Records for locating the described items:
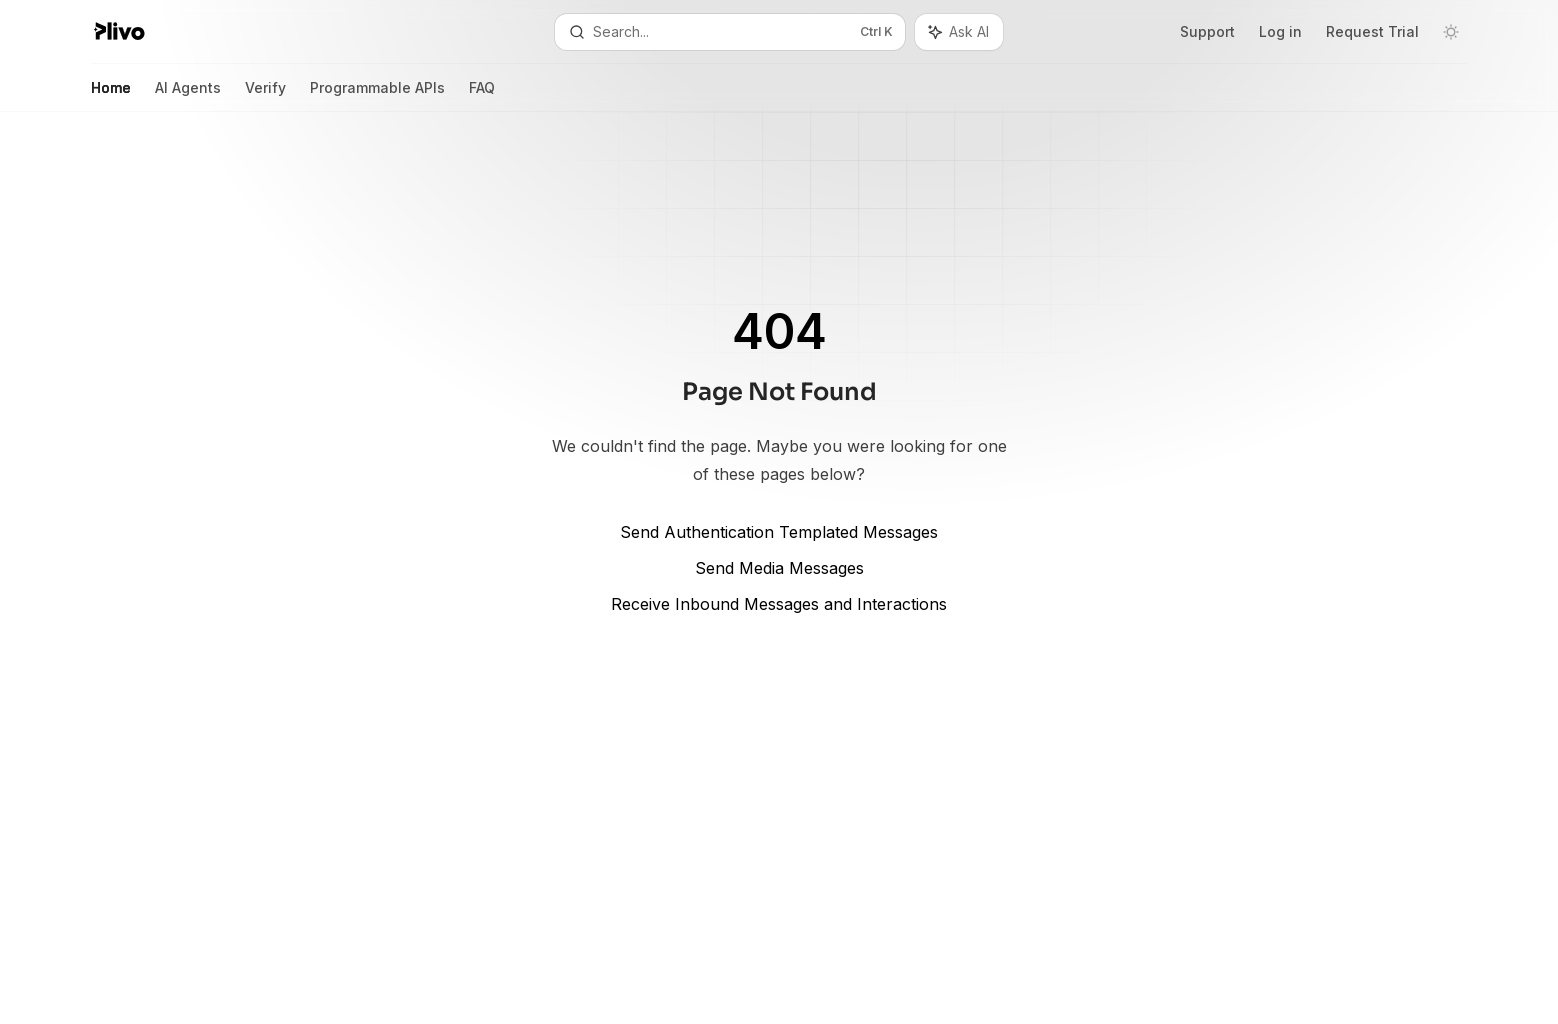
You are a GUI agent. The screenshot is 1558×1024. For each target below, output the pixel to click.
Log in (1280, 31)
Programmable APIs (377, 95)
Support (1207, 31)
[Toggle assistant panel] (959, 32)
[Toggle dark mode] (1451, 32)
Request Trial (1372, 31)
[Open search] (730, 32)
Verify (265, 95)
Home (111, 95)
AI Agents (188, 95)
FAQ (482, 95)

**Directive**
Replace "Log in" with "Sign in" in the lines above and write them out again, otherwise unchanged. Leave the pictures out.

**Task result**
You are a GUI agent. The screenshot is 1558×1024. For each target below, output the pixel to click.
Sign in (1280, 31)
Programmable APIs (377, 95)
Support (1207, 31)
[Toggle assistant panel] (959, 32)
[Toggle dark mode] (1451, 32)
Request Trial (1372, 31)
[Open search] (730, 32)
Verify (265, 95)
Home (111, 95)
AI Agents (188, 95)
FAQ (482, 95)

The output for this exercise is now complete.